I loved that in the book. There’s a super sequence where Bleichert follows his trail to Tijuana (‘TJ’) and gets involved with fresh-outta-stir ex-con Bobbie De Witt and much blood and mayhem later you have dead villains and dead Mexicans and all is thunderously nasty. This – and we’re getting to a dangerous point on my blood pressure scale here – is where we can pretty much draw comparisons to the frankly fucking ridiculous moment in Ocean’s Twelve where the character Julia Roberts is playing has to pretend (sigh) to actually be Julia Roberts to help the plot out. Why does De Palma miss this huge section of the book out? Because it would be difficult to resolve it (Ellroy can, he has the printed word, you see, and manages it), or because it might make the pace drop? Well, Brian, let me let you in to a little secret: THE PACE ALREADY HAS BLOODY WELL DROPPED! Actually, no, it’s for neither of these reasons. The real reason he rewrites the middle eight on this piece – well, Ellroy manages a middle eight, De Palma just whistles along monotonously – is so that he can cobble together a contrived vanity piece, a stupid slow motion copy of the famous Vertigo staircase scene. It’s infuriating. It strikes all the wrong notes, the killer is the same as in the book, but even though they’re only seen in silhouette you can tell who they are. I can’t quite believe it was allowed to stay – but shit, he’s the director, and he wants the kudos for out-Hitching Hitch – yet there it is. What follows reeks of expediency and also compromises the ending, for one of the fatalities in this mid section is, in the book, finally dispatched with just a few pages to go. Hell’s teeth! I know Ellroy’s books are like enormous jigsaws, but surely you could put them together relatively accurately? I know that there are changes in the film of LA Confidential too, but this is as fucked up and butchered as the unlucky Ms Short.

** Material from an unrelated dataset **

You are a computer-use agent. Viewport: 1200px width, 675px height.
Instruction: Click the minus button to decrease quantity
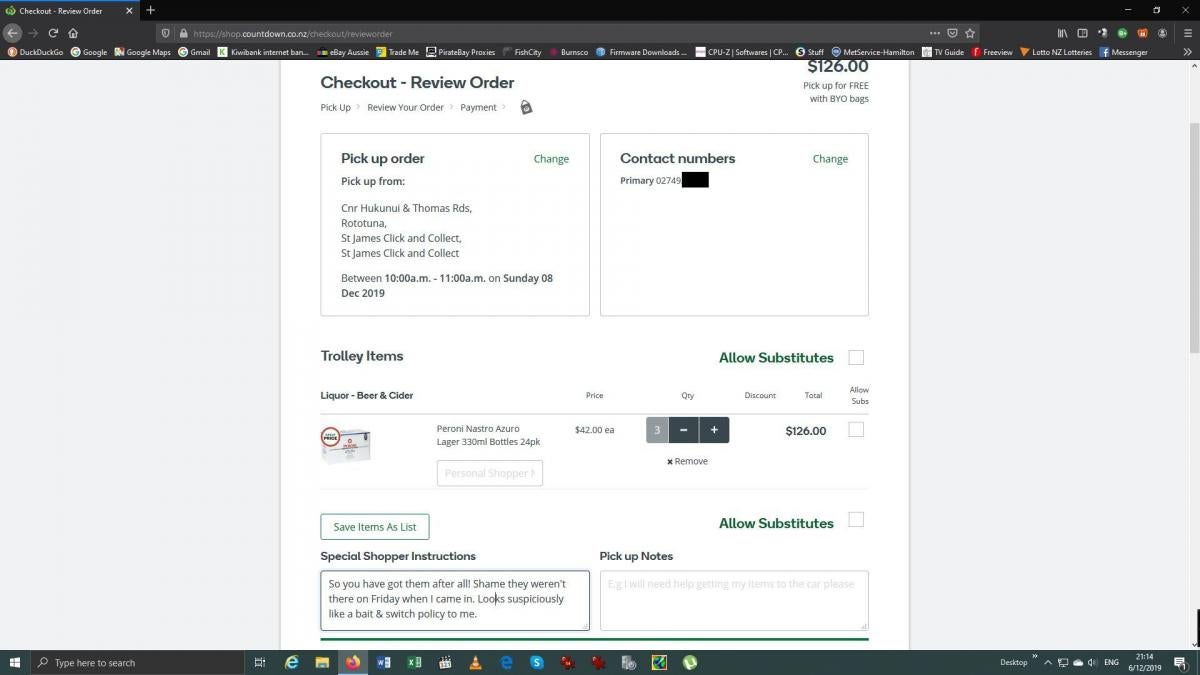click(683, 430)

Actually, I won’t bore you with the plot, as it is rather tortuous. One of the weaknesses of the book is that it drags you perhaps a little too far hither and thither before resolution, but this fannying about with the facts in no way tightens things up. It makes it all the worse, and when Bleichert finally gets to the killer’s domain you’re thinking “how did he work that-…oh, never mind, roll credits”.

It’s a shame we see so little of Eckhart (or of Kirshner, otherwise known as ‘the best thing in it’); for this is, after all, Hartnett’s movie (and Hartnett’s girlfriend, Scarlett Johansenn). Eckhart is a damn fine actor, as anyone who saw Thank You For Smoking will agree, but the emphasis here is firmly on the box office, and Hartnett and Johanssen are the kids to watch it seems. Unfortunately, watching them too closely proves to be one more downfall. Neither of them have what it takes. I’m sorry, but they don’t. Johanssen is mighty sexy and can fill out an angora sweater better than anyone but she’s just wrong. Kay, her character, should be foxy and dark and mysterious; a broad with a past. But this is the lass from Ghost World and Lost in Translation! She’s young and silly and light and fluffy and might know all the mannerisms, but there’s no gravitas here, no Bacall-esque edge. Hartnett, on the other hand is as wooden as a boarded-up timber yard in the middle of a redwood forest. Eckhart has a 40s face, a shit-eating grin and a Gary Cooper stance, Hartnett should be introducing the videos on MTV, and he can’t act. He manages to run the gamut of emotions from A to B, without quite making B, and whenever he puts his ‘tec hat on he looks like he’s just borrowed it from his Dad for an inpromptu game of dressing-up.

At the dénouement, a pantomime of pointed guns, too many screaming actors emoting for all their worth, and characters telling other characters stuff they already knew, I started to pick out a few laughs at the back of the cinema.

I’m all for quiet and respect at the movies, but for once I felt like joining in.